**DATASET EXTRACT:**
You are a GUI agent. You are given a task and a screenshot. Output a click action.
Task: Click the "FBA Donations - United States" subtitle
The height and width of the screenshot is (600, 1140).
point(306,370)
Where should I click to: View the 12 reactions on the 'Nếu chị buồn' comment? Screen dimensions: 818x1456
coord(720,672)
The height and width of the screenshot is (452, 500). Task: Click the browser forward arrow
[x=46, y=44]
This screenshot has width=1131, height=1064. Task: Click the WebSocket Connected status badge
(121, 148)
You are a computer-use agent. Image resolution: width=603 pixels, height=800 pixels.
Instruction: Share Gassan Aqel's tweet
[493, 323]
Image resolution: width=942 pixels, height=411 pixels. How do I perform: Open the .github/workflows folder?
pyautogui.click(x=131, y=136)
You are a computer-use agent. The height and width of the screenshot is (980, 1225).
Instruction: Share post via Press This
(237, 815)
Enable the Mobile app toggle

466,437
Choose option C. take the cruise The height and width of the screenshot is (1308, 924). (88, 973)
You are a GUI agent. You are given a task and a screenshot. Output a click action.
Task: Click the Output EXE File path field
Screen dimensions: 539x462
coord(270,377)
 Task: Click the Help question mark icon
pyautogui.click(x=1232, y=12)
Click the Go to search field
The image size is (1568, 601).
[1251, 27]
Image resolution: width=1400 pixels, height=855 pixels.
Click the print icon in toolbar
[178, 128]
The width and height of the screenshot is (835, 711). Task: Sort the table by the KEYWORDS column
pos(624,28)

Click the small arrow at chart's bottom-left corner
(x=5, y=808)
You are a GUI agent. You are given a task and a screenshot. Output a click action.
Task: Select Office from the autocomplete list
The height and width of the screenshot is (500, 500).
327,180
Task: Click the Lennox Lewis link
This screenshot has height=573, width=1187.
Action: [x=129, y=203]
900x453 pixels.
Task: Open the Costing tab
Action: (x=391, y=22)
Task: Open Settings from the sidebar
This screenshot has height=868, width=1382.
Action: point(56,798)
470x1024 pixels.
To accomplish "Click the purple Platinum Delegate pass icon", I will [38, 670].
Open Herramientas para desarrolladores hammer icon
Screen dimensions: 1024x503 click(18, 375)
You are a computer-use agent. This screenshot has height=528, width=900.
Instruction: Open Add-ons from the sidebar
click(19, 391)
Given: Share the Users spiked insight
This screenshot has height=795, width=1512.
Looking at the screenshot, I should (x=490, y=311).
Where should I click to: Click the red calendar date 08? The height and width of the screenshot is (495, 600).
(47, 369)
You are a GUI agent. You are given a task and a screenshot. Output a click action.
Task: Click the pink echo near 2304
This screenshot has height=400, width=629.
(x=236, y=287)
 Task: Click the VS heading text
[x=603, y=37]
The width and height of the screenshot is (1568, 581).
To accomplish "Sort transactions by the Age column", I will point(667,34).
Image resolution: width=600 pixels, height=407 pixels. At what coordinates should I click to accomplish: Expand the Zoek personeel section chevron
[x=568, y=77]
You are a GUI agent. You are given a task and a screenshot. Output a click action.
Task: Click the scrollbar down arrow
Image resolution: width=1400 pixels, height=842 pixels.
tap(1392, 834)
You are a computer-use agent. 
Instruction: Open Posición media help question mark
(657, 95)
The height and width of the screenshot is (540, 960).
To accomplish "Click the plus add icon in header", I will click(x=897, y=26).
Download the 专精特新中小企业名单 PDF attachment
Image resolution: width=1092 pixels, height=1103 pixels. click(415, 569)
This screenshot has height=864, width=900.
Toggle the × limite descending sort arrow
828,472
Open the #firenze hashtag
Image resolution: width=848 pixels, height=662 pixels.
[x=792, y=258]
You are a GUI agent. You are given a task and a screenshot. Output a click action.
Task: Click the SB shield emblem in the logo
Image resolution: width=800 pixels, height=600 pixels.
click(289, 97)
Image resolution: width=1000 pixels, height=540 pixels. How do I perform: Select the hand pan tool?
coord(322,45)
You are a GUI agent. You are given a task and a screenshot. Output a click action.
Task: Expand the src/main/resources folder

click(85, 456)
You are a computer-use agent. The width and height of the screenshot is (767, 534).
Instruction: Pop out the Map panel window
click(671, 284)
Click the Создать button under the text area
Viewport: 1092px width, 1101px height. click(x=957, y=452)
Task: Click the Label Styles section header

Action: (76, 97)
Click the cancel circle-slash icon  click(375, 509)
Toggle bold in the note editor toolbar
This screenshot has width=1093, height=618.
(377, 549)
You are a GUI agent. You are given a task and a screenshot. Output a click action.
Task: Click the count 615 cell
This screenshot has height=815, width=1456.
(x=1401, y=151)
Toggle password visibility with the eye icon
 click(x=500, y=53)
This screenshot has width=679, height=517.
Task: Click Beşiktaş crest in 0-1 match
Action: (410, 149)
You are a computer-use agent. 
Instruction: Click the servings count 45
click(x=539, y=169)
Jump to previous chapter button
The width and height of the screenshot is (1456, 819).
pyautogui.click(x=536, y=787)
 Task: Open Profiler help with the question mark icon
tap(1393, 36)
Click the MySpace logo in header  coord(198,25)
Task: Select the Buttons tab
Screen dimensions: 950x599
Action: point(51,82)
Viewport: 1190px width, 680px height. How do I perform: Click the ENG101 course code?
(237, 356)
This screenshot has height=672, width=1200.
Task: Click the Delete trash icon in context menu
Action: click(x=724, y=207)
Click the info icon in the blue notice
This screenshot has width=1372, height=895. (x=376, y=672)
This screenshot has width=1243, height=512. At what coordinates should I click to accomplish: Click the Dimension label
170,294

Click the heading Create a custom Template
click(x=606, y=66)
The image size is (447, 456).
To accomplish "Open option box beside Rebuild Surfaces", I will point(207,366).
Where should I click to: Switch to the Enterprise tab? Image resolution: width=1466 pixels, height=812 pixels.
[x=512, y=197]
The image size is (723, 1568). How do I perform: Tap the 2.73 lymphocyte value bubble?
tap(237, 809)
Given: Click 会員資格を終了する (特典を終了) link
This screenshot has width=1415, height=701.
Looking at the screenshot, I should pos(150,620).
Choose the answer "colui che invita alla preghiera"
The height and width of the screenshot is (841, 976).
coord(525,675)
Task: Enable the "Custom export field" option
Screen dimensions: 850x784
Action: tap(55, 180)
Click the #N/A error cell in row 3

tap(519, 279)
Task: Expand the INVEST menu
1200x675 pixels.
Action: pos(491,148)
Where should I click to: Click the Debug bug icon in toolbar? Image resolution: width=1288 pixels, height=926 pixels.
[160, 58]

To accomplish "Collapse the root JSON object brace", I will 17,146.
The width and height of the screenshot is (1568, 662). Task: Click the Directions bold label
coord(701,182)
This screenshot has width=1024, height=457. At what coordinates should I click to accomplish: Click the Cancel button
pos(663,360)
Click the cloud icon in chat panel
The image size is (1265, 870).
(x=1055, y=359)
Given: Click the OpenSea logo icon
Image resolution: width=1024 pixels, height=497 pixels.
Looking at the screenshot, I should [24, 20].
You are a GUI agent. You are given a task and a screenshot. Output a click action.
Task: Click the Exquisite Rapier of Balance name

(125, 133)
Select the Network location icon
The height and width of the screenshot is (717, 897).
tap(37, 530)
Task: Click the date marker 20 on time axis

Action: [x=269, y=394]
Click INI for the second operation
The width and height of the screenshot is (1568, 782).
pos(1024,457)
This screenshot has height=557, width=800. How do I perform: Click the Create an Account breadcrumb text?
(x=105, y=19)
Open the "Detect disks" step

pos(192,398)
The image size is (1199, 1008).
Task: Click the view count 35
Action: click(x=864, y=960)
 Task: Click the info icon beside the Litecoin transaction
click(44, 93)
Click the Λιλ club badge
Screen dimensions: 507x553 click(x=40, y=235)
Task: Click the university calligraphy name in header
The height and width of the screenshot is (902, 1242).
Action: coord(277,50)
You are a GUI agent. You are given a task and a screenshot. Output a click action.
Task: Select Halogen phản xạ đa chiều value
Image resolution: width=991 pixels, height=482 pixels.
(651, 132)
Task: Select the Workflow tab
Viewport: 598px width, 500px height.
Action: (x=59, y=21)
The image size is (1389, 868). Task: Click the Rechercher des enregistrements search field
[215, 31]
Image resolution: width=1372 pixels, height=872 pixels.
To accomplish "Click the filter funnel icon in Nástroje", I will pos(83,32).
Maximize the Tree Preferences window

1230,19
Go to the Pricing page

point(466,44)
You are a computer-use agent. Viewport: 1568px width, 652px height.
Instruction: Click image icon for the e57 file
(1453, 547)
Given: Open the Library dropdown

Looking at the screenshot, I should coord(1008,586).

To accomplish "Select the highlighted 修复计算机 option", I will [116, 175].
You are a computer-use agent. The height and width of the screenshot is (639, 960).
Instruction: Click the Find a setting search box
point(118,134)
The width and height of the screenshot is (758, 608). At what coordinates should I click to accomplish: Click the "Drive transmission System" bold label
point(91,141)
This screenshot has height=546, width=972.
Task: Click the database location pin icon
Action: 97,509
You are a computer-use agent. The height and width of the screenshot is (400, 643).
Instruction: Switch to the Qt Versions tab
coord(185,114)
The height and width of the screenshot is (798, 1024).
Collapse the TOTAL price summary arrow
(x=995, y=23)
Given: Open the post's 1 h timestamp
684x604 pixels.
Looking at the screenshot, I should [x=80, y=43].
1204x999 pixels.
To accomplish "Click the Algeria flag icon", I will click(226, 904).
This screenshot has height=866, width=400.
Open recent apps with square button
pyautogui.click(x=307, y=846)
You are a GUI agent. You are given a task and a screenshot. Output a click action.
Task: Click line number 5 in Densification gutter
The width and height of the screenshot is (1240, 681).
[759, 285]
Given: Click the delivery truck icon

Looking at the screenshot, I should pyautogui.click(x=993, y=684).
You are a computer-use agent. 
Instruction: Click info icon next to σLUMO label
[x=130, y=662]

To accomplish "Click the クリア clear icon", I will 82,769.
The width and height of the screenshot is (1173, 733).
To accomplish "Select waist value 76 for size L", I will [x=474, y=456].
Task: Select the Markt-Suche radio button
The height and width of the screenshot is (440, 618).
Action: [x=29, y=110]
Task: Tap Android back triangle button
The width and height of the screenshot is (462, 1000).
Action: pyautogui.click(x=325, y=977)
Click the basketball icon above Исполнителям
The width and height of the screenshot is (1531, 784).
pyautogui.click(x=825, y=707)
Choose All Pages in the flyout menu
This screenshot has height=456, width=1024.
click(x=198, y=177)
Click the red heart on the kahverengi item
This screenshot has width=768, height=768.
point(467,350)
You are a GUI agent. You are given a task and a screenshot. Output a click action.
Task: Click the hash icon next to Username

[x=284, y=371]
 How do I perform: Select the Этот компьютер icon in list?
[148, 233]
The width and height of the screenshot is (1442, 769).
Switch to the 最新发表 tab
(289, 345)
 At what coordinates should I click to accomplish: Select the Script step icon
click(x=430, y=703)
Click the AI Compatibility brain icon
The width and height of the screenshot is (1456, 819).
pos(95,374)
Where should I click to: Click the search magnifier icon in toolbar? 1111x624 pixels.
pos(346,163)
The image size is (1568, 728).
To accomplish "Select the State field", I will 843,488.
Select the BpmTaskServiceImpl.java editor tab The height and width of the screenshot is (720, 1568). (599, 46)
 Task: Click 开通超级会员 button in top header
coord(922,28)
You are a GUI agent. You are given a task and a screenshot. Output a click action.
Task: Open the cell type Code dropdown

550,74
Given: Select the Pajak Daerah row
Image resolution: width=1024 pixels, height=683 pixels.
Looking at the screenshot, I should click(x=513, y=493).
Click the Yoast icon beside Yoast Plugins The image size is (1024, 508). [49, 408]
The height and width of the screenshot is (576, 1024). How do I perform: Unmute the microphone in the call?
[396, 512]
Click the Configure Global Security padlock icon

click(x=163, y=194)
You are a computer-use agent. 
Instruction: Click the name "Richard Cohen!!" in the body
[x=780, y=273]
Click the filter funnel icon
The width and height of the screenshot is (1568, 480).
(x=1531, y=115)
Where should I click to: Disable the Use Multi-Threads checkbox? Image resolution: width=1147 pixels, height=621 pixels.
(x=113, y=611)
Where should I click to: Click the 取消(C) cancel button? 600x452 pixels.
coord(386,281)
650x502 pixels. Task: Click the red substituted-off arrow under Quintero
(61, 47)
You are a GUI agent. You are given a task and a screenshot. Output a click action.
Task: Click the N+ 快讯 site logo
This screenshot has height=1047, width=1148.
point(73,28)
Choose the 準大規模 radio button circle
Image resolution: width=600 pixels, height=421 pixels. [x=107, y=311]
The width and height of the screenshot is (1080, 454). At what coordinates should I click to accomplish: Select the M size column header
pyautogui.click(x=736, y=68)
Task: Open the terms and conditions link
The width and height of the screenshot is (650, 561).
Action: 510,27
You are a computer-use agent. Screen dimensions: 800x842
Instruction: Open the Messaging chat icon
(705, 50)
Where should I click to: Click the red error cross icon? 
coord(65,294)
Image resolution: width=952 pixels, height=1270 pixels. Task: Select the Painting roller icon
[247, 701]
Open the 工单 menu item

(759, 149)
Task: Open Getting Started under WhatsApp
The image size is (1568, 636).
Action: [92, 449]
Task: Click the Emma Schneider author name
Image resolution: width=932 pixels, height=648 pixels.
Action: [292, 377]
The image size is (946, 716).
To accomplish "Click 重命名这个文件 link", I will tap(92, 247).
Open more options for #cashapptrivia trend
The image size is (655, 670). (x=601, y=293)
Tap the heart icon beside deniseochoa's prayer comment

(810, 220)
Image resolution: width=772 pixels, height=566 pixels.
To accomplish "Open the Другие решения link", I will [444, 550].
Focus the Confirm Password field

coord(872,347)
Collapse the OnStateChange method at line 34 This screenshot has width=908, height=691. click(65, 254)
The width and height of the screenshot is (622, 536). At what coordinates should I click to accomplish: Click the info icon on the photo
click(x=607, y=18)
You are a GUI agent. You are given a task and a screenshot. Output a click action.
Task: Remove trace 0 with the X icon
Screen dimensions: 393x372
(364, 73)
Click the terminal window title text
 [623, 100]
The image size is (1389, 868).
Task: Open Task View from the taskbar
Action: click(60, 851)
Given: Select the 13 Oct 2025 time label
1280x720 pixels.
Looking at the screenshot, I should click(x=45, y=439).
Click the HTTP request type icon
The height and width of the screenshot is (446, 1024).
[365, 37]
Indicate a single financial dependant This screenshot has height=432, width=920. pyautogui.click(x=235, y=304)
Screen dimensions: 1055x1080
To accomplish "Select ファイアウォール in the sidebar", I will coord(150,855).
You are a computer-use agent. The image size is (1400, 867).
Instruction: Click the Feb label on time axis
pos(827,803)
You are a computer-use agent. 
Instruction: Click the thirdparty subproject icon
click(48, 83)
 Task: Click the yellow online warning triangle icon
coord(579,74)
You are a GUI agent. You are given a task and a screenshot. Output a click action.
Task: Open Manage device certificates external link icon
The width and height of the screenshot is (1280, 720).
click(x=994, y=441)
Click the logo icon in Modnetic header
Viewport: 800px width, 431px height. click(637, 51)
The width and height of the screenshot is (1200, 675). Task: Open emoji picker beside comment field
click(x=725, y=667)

**WORK REQUIRED:**
The required output is every line above that contains the string "link".

**YOUR RESPONSE:**
Task: Click the Lennox Lewis link
Given: Click 会員資格を終了する (特典を終了) link
Task: Open the terms and conditions link
To accomplish "Click 重命名这个文件 link", I will tap(92, 247).
To accomplish "Open the Другие решения link", I will [444, 550].
Task: Open Manage device certificates external link icon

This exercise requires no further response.